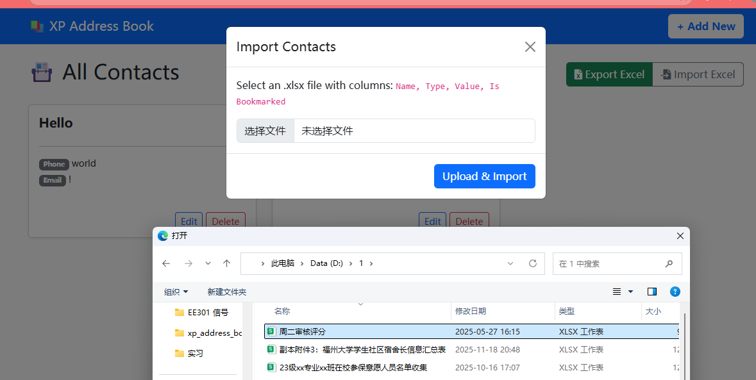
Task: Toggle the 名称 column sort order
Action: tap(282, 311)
---
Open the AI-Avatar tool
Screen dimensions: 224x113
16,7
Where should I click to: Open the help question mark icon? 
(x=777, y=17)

• **TASK TO CARRY OUT**:
Copy out the lines, beginning with the line that contains "Where should I" and continuing through the line that contains "(x=777, y=17)".

• **TASK RESULT**:
Where should I click to: Open the help question mark icon? 
(x=777, y=17)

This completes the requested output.